Marc Webb's Gifted is an exceptional drama, with highlight performances by Chris Evans and McKenna Grace. Webb's direction is simple, yet effective, while Tom Flynn's script gives the performers more than enough to soar with.
The Amazing Spider-Man‘s Marc Webb returns to his indie drama roots with Gifted, a feel-good drama about a young girl with enormous educational potential, which is pulling her in all sorts of directions. Chris Evans co-stars as her guardian, giving a performance that’s honest and level-headed, while McKenna Grace steals the film with her bright smile and aware performance. Gifted may be predictable, but it’s a great story that tugs at the heart and teaches a few lessons about family and life in ways that just might surprise you.
Mary (McKenna Grace) is an exceptionally bright young student that is struggling to fit in. Her mother passed away when she was young and her father has never been in the picture, which has left her uncle Frank (Chris Evans) in charge. Frank is equally bright, but much less optimistic, after having lost his sister to a suicide that was brought on by immense pressure.
Now, Frank is doing his best to simply raise Mary in a normal environment for a child her age, which includes public schools and playing with kids her own age, despite Mary’s continuous acceleration in math.
Her mostly absent grandmother suddenly comes into the picture, in hopes of achieving her own dreams and ambitions through young Mary, despite witnessing first-hand what happens when you push too hard with her own daughter.
Meanwhile, Frank continues to fight for Mary’s chance at normality, despite questioning his own motives and beliefs on the matter.
Director Marc Webb captures Gifted through an honest and heartfelt lens that never shies away from the truth, despite the complexities that it may bring.
Initially, I wrote off Gifted as “just another” indie drama that is getting a theatrical release solely on its start power, but I’m here to tell you that the film is truly something else.
Yes, it goes in familiar directions and yes it may pull for some easy tears, but it does so while also tackling such dense material. Frank is clearly clueless at times, but is also full of pride, hatred and uncertainness as to how to raise Mary.
On one part, he’s trying to raise Mary exactly how he thought his sister would, while on the other, he’s low-key just afraid to make any big decisions, which could push Mary down a familiar path that her mother faced and gave into.
He’s both trying to protect her from the world, including her grandmother, while also living in fear himself. He once was a well-paid professor at a university, but now fixes boats as a freelancer, due to part bitterness and part hopelessness.
But Mary gives him the hope to move forward each and everyday and to appreciate the good that can sometimes come from the bad.

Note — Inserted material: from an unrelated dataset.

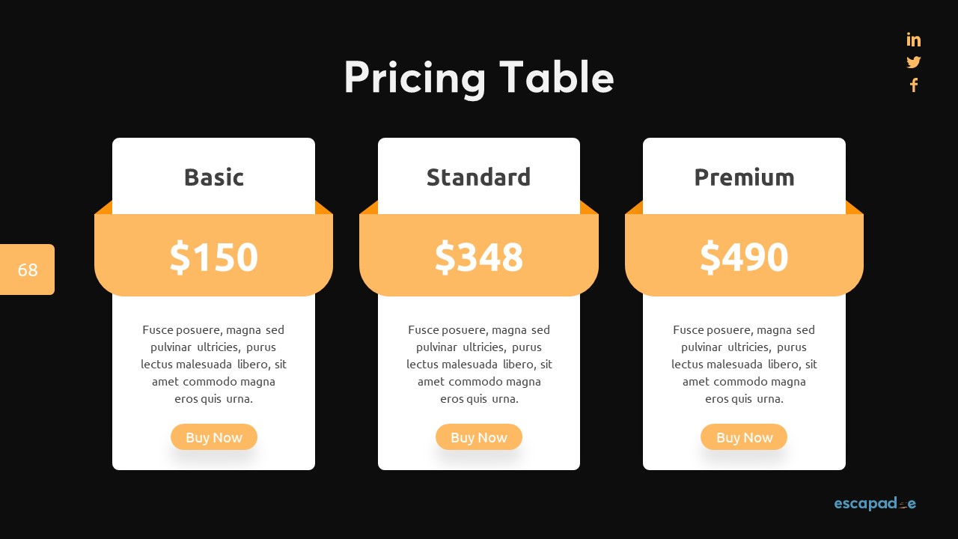Viewport: 958px width, 539px height.
Task: Open the Twitter bird icon
Action: 913,62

This all happens while Mary balances being a normal kid with also being a young genius that’s capable of so much more. She partially wants to chase these dreams, while she also doesn’t quite understand what it means to just “be a kid”.
Marc Webb bottles this complication in a way that makes for great storytelling. Chris Evans and McKenna Grace make for a tag team of performances that are rich and rewarding. Evans has mostly been doing Captain America for the last decade, but when he branches out and flexes his muscles — one must truly take note. Frank is a man of depth and turmoil and he captures that with a big smile and an uncertain eye.
While McKenna Grace‘s Mary is a fun-loving kid that’s constantly asking questions and challenging the world around her.
Webb captures their relationship perfectly throughout the film and more specifically during a few key scenes. There’s one that deals with Mary trying to comprehend faith and religion and there’s also a powerful scene where Frank is trying to explain to Mary just what being a dad/guardian truly is.
I believe that these two scenes both highlight Evans and Grace’s performances, but also Webb as a filmmaker that knows how to capture raw honesty and present it in a universal way. He achieved this previously while discovering the layers of Peter Parker within his own Amazing Spider-Man films, especially the relationship between Gwen and Peter and now he’s back working on the indie scene, capturing that same honesty and emotion, only now between an uncle and his niece.
Gifted hits those sweet spots on several occasions and then continues to drift towards the finish line, thanks to a simple, yet effective script by Tom Flynn and a slew of performances, including Jenny Slate, Lindsay Duncan and Octavia Spencer.
This past weekend saw the opening of both Gifted and The Fate of the Furious. One re-visits the same themes of previous films, in hopes of a larger budget being able to fill in the cracks for a voided and empty spot that was once truly about family, while the other takes the notion of family, being there for one another and continuing to question and challenge life through authentic storytelling that actually focuses on the family and their family-building.
I never expected to fully enjoy Gifted as much as I did, but that’s what happens when great filmmaking gets teamed up with solid performers and a worthwhile script.